Angola é um país onde a natureza não foi tímida: petróleo, diamantes, ferro, ouro, cobre, mármore, gás e muito mais jazem debaixo da terra. No entanto, quanto mais se cava, menos dignidade se encontra na superfície. Essa é a tragédia silenciosa que acompanha a nossa história recente: um país potencialmente rico, mas socialmente empobrecido.
A isto, chamam os estudiosos de “maldição dos recursos naturais”. Mas para o povo, isso não é teoria: é a dor de ver escolas caindo aos pedaços nas regiões mais ricas em diamantes. É a fome nas províncias que alimentam o orçamento da Nação. É o desemprego nas zonas onde o solo escorre petróleo.
Durante décadas, vendemos a narrativa de que os recursos iam trazer desenvolvimento. Mas os recursos vieram-e o desenvolvimento ficou em promessas, em discursos, em conferências sem alma. Continuamos a ver elites a enriquecer, empresas estrangeiras a lucrar, e o povo… o povo a ser removido das suas terras, a respirar poeira das minas, a morrer em hospitais sem medicamentos.
As Lundas são exemplo vivo desse paradoxo: bilhões em diamantes extraídos, mas comunidades sem acesso a água potável. No Cuando e no Cubango, extraem ouro e madeira, mas as crianças andam dezenas de quilómetros a pé para estudar. Em Cabinda, onde jorra petróleo, falta luz, falta estrada, falta dignidade.
No Namibe e na Huíla, onde se explora intensamente as rochas ornamentais, a população continua a morrer de fome e a emigrar para a Namíbia, sobrevivendo à base de lixo nos contentores. Uma imagem triste para um país que se diz abençoado.
Não é o recurso que causa a maldição. É a ganância. É a má governação. É a ausência de justiça redistributiva. É o Estado que legisla para proteger contratos milionários e ignora as vozes das comunidades exploradas. É a elite que usa a riqueza do país como instrumento de perpetuação no poder e de exclusão social.
Chegou a hora de romper esse ciclo.

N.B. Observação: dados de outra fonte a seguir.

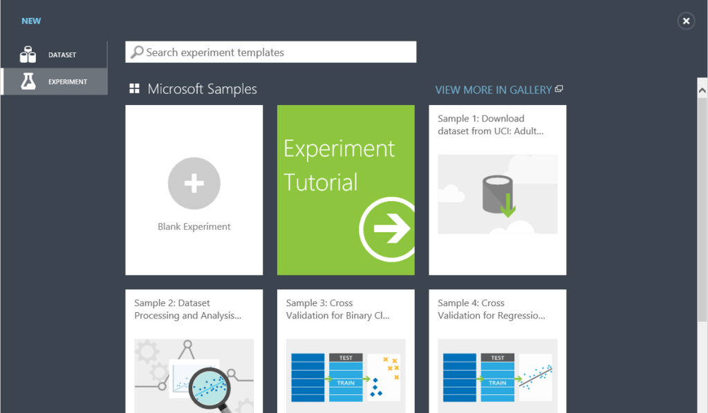Select Sample 3: Cross Validation for Binary

[x=346, y=352]
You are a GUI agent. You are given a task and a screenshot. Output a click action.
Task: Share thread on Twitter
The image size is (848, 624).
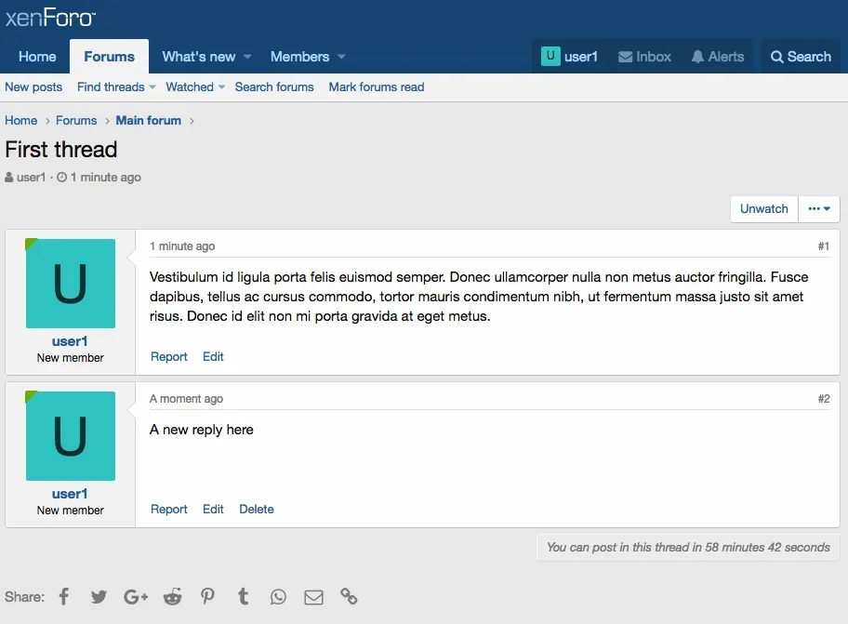coord(99,597)
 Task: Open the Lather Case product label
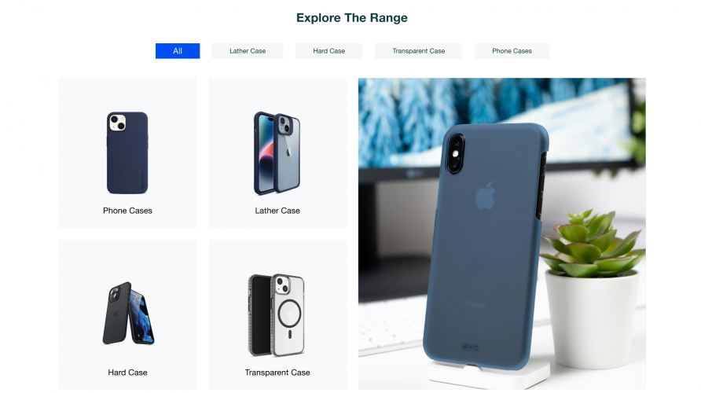click(277, 211)
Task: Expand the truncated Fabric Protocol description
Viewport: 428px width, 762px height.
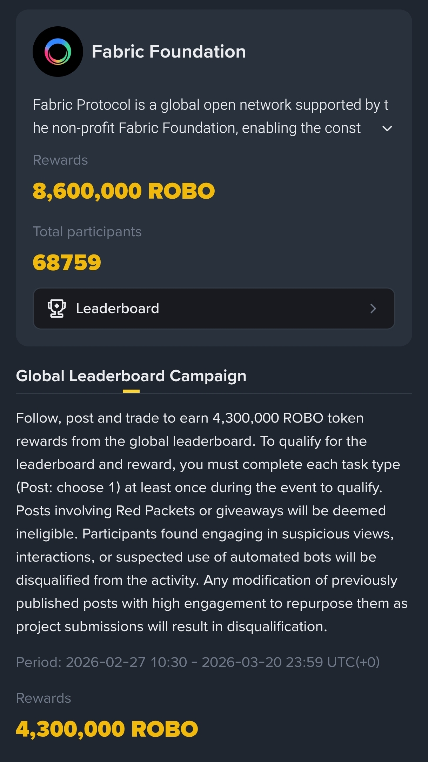Action: tap(387, 128)
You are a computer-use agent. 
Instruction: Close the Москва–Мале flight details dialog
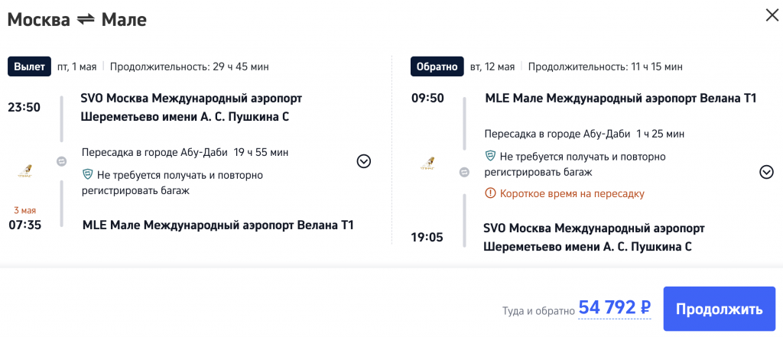pyautogui.click(x=772, y=15)
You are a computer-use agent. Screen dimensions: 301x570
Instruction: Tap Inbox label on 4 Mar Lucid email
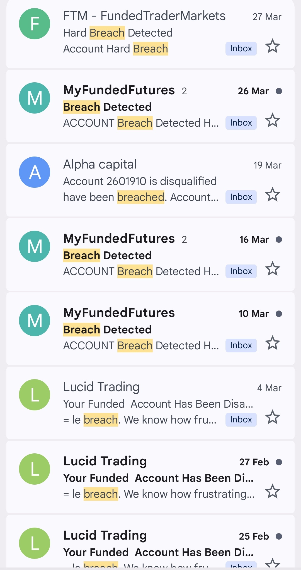point(241,420)
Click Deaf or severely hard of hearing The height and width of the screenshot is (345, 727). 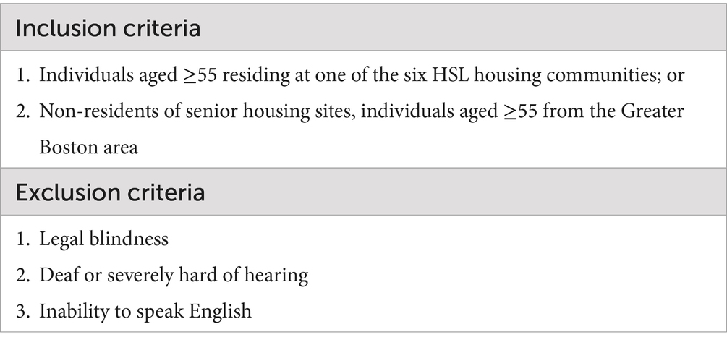[x=162, y=276]
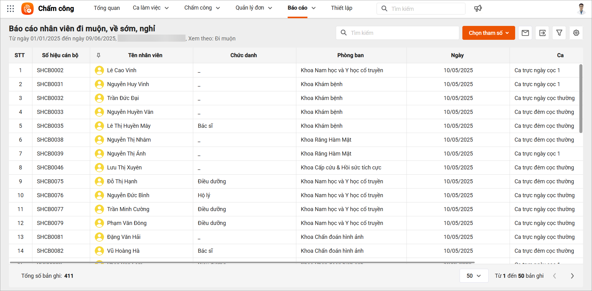Open the user profile avatar
The image size is (592, 291).
(581, 9)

Os recursos do país pertencem a todos os angolanos, e não a uma minoria instalada no conforto de Luanda ou nos gabinetes blindados. Precisamos de um novo pacto com a terra, onde cada riqueza extraída se converta em escola, hospital, estrada, saneamento, segurança alimentar e oportunidade de vida.
Não queremos caridade das empresas. Queremos justiça.
Não queremos promessas. Queremos políticas públicas sólidas — em detrimento da política de governo que hoje se observa.
Não queremos continuar enterrados na miséria, enquanto os cofres de poucos se enchem com o sangue do povo.
Abaixo do solo há riqueza, sim.
Mas é acima dele que deve haver vida.